Study shows hydroxychloroquine maybe effective for outpatients with COVID-19
By David Hogberg, Healthcare Reporter
The anti-malarial drug gained attention in March when President Trump said he was using it to prevent COVID-19. In May, the medical journal the Lancet published a study saying that the drug was potentially toxic, a study that was retracted in June because its data proved to be fraudulent. The Food and Drug Administration issued an emergency use authorization for the drug in late March and then revoked it in June when new evidence suggested it was ineffective. Then, in late July, a group calling itself America’s Frontline Doctors generated controversy by releasing a video touting hydroxychloroquine as a treatment for COVID-19. The video was pulled by Facebook, YouTube, and Twitter.

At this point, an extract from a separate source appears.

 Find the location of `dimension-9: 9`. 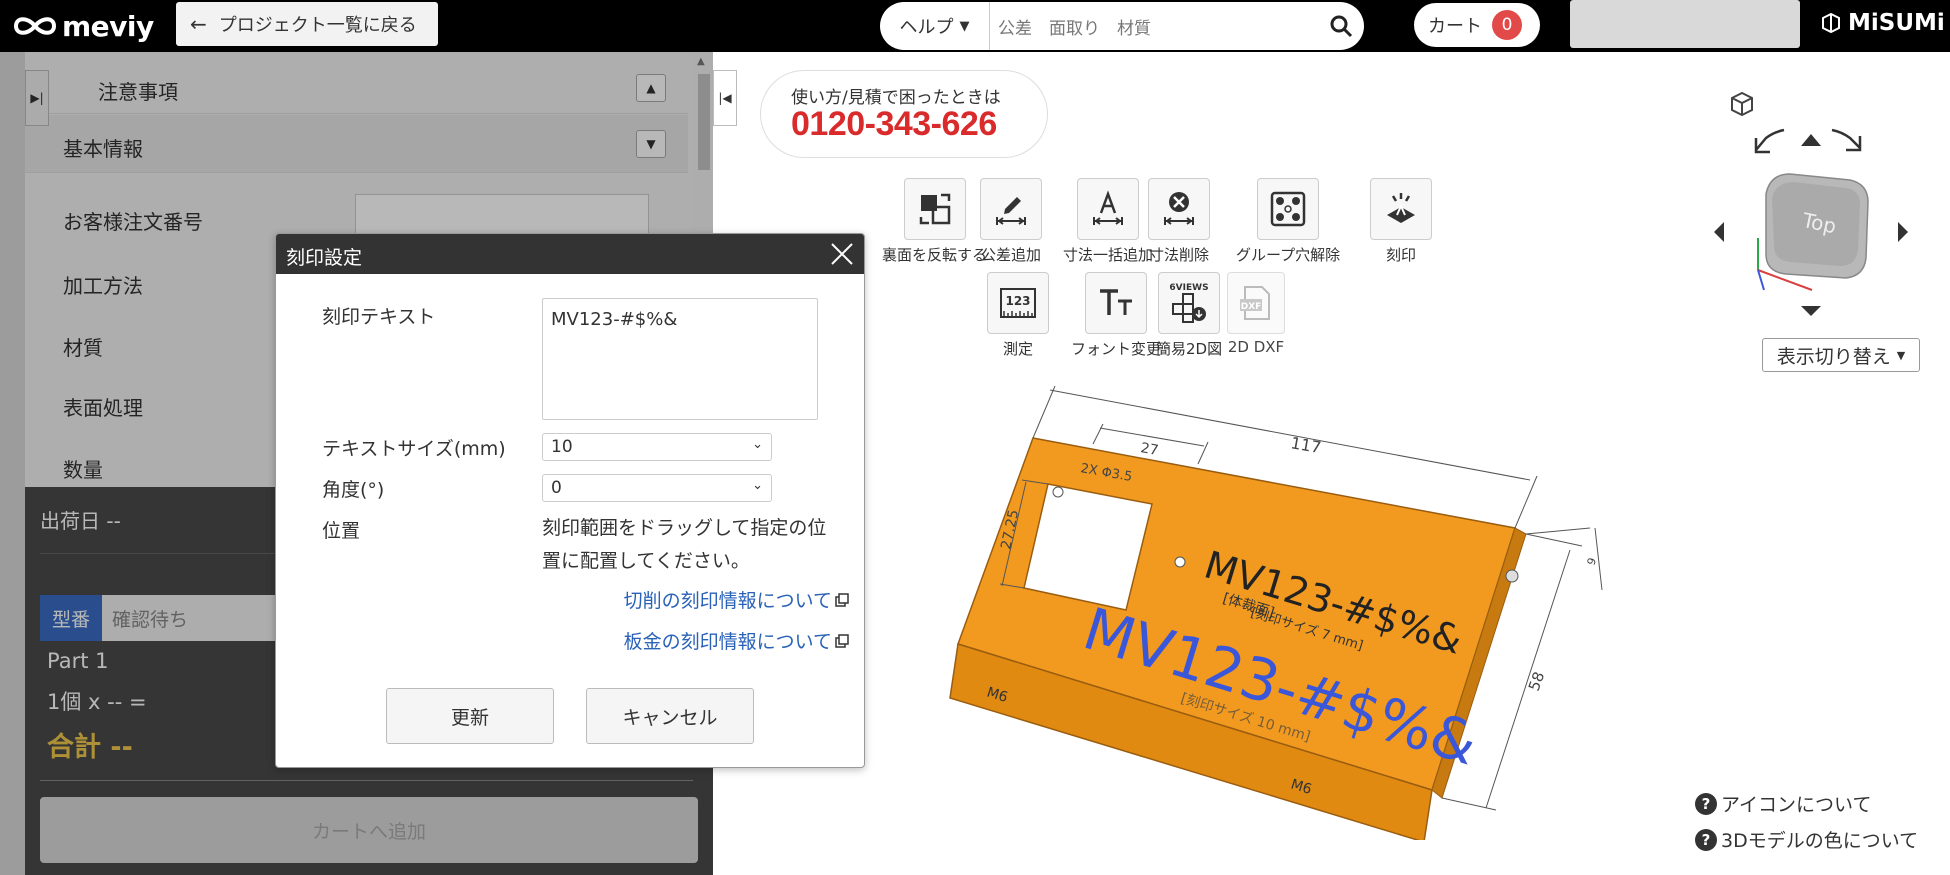

dimension-9: 9 is located at coordinates (1592, 562).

Now a new, peer-reviewed study in the International Journal of Antimicrobial Agents may add fuel to a fire that seemed to be burning out. The study finds that outpatients with the coronavirus who were treated with hydroxychloroquine combined with zinc and the antibiotic azithromycin were less likely to be hospitalized. Fewer than 3% of outpatients who took the drug regimen ended up in the hospital versus 15% who did not take it.
A number of studies have found that hydroxychloroquine has no effect on inpatients. But critics have said that patients who are already in the hospital may be too sick for the drug to have any effect. Outpatients, they claim, often present with milder symptoms, and thus, hydroxychloroquine may prove effective.
But the new study has limitations. First is its relatively small sample size of 518 patients. Second, it is a retrospective study, not a randomized controlled trial, often considered the gold standard in medical research. Additionally, one of the authors, Dr. Vladimir Zelenko, has aggressively promoted hydroxychloroquine as a COVID-19 treatment, at one point incorrectly saying that he was conducting an FDA-approved study of the drug.
In June, the New England Journal of Medicine published the results of a randomized controlled trial of hydroxychloroquine on outpatients that found no effect. However, it did not include zinc or azithromycin in its study. Randomized controlled trials examining all three drugs are due out later this year.